Certainly Yahoo and other search engine companies are already attempting to access portions of this clandestine information. Yahoo has partnered with National Public Radio, the Library of Congress, and others in order to index the content found in those databases. Meanwhile Google is creating a comprehensive bibliographic database that it calls WorldCat to search for and find information formerly only found in libraries. Other invisible web search engines such as BrightPlanet’s completeplanet, kartoo, search-22, and a few dozen other search engines are also busy mining the gems of information hidden in databases.
The Bottom Line
Hurwitz and Associates believes that the wealth of information locked within the invisible Web holds future opportunities for many industries and companies to move us to the next generation of the Web by overcoming the obstacles to getting timely information relevant to individuals, businesses and industries.
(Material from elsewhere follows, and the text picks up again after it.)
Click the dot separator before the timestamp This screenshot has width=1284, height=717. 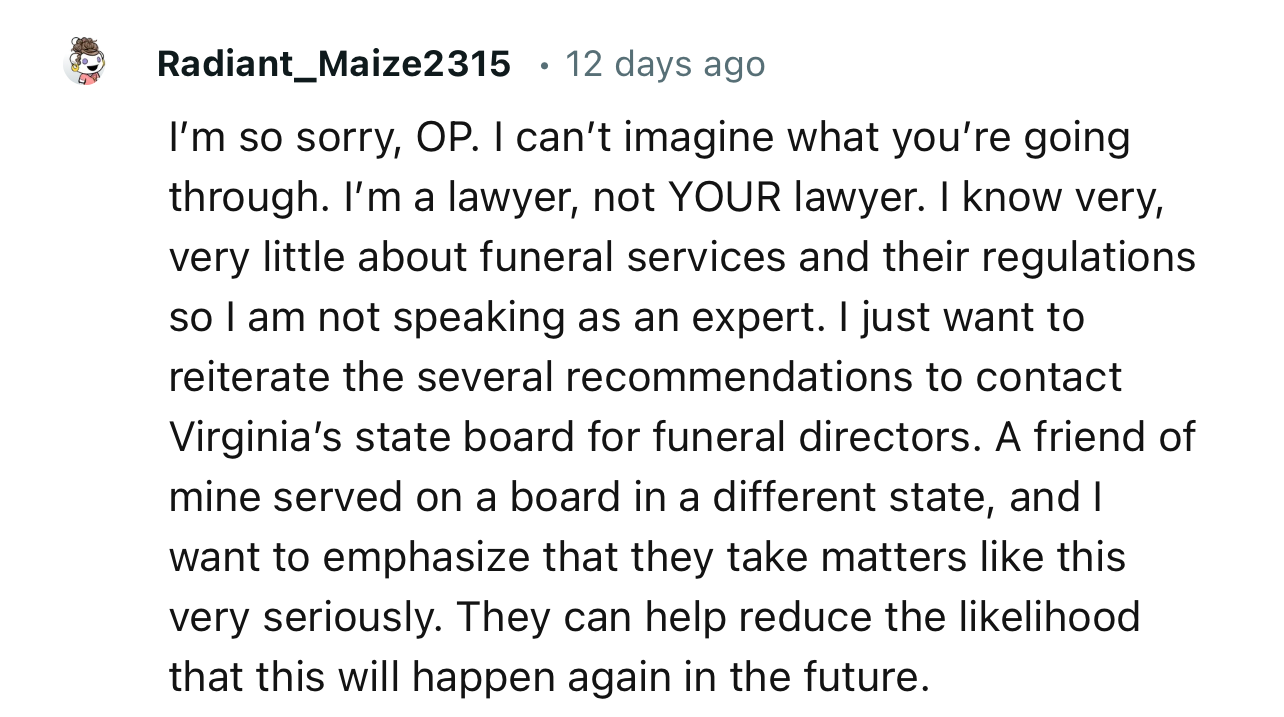point(543,66)
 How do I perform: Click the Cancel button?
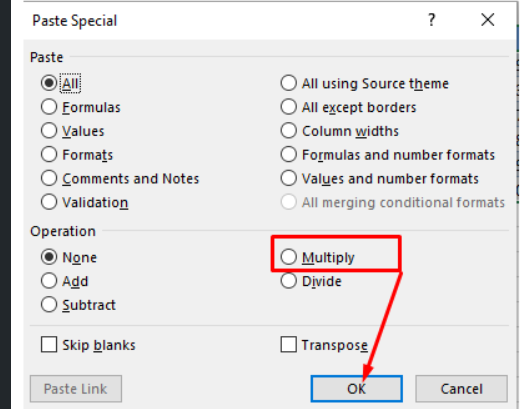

These new Web crawlers will be able to put required information within the reach of anyone accessing the Web. The opportunity to collect and categorize information in new ways is intoxicating to archivists, librarians, and the greatest scientific minds of our generation.
More importantly, the untapped value of these next generation search engines lies in their ability to begin to understand what you are searching for rather than just responding the characters that are typed on a keyboard. Once we are able to achieve this degree of sophistication, we will be able to access hidden information as easily as finding the latest sports score or time the next movie starts.